«Mi aspetto che l’Expo dedicato all’alimentazione sia anche un’occasione per riflettere sullo status degli animali, sulle sofferenze negli allevamenti intensivi, sulla loro non sostenibilità ambientale ed economica, sull’alternativa vegetariana. Inaccettabile che consideri gli animali soltanto come cibo».
Lo ha detto oggi l’onorevole Michela Vittoria Brambilla, nella duplice veste di ex Ministro del Turismo e di presidente della Lega Italiana Difesa Animali e Ambiente, durante l’incontro pubblico “Expo e animali: un’occasione perduta?” organizzato in collaborazione con l’Associazione Italiana Turismo Responsabile.

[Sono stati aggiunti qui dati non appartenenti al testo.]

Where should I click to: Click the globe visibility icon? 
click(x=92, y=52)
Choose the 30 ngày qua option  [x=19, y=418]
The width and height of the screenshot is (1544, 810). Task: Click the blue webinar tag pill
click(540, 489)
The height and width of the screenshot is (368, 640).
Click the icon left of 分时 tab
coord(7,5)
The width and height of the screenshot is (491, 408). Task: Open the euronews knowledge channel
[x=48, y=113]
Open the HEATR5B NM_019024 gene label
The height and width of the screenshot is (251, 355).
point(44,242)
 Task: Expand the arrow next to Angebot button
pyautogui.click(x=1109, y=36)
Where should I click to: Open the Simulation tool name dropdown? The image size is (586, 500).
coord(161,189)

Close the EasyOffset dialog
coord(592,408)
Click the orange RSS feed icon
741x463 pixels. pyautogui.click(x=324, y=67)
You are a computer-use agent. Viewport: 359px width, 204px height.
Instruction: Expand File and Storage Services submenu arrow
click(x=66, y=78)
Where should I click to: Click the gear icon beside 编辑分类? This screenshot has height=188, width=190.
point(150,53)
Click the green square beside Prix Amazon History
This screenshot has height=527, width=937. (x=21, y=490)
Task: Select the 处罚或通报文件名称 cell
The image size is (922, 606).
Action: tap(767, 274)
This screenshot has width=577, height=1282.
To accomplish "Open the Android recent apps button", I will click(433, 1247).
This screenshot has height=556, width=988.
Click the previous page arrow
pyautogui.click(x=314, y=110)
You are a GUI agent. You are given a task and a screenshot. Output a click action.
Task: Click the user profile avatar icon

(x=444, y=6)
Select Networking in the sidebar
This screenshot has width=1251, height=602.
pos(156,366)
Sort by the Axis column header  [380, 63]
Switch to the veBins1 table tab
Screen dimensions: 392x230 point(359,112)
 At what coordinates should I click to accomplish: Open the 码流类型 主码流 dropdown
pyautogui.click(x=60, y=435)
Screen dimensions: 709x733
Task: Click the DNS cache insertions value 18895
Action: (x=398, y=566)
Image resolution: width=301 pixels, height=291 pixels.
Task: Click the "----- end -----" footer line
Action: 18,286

«C’è il rischio concreto», spiega l’ex ministro, «di vedere una manifestazione ambiziosa anche dal punto di vista culturale ridursi a una versione planetaria delle sagre di villaggio – un villaggio globale – dove i venditori (governi o multinazionali) si contendono gli spazi per impiantare il chiosco e smerciare le proprie specialità (per lo più a base di carne). Nei giorni scorsi, per esempio, abbiamo visto il “porcetto” sardo, penalizzato dalla peste suina, soccombere dinanzi all’avanzata delle bistecche di coccodrillo dello Zimbabwe e del “fritto d’insetti”. E chissà quante altre contese del genere ci attendono, per la gioia dei titolisti dei giornali».
I NUMERI. Anche chi tiene in poco o in nessun conto il benessere degli animali negli allevamenti e guarda agli animali essenzialmente «come cibo» dovrebbe riflettere, secondo l’onorevole Brambilla, per esempio sui dati diffusi nelle scorse settimane dall’organizzazione “Compassion in world farming” a proposito del nostro Paese. Sono cifre che definire impressionanti è dir poco: In Italia 60 milioni di persone condividono il territorio con 136 milioni di polli, 8,7 milioni di suini, 6,1 milioni di bovini, 73,5 milioni di conigli e 25,2 milioni di tacchini (fonte Faostat); oltre il 50% dei cereali prodotti in Italia è utilizzato per nutrire gli animali (stime basate su dati Faostat). Ancora: il 71% degli antibiotici venduti in Italia è destinato agli animali (fonte: Ecdc/Efsa/Ema) e il nostro Paese è il terzo maggiore utilizzatore di questi medicinali negli animali da allevamento in Europa, dopo Spagna e Germania (European Medicines Agency). Da stime basate su dati Faostat emerge, poi, che il 79% delle emissioni di ammoniaca prodotte in Italia proviene dall’allevamento, come il 72% delle emissioni di gas serra generate dall’agricoltura (Ispra). Secondo stime della stessa Ciwf, infine, le emissioni imputabili all’allevamento, considerando anche quelle dell’agricoltura finalizzata alla produzione di mangimi, possono raggiungere l’80% del totale.
LO STILE DI VITA VEGANO. L’ex ministro si chiede infine quale spazio si vorrà dare allo stile di vita vegano/vegetariano, a chi, cioè, non considera gli animali come cibo o vuole comunque orientarsi verso una forma «più responsabile» di alimentazione: 75 milioni di persone globalmente, con tendenza all’aumento, secondo l’Economic and social research institute di Dublino, tra i 4,2 e i 7 milioni in Italia secondo le varie stime. «Ignorare questa domanda e tutto il mondo che c’è dietro», sottolinea Brambilla, «sarebbe un gravissimo errore, non solo perché accrediterebbe ulteriormente l’immagine dell’Expo come “vetrina privilegiata” dei grandi gruppi, della grandi filiere e dei grandi interessi, ma anche perché significherebbe trascurare una parte non indifferente del mercato. Spero quindi che vi siano spazi espositivi in cui i visitatori possano “incontrare” l’offerta vegana e vegetariana o ritrovarla se già la conoscono. Vedremo se l’Expo approfondirà questi temi».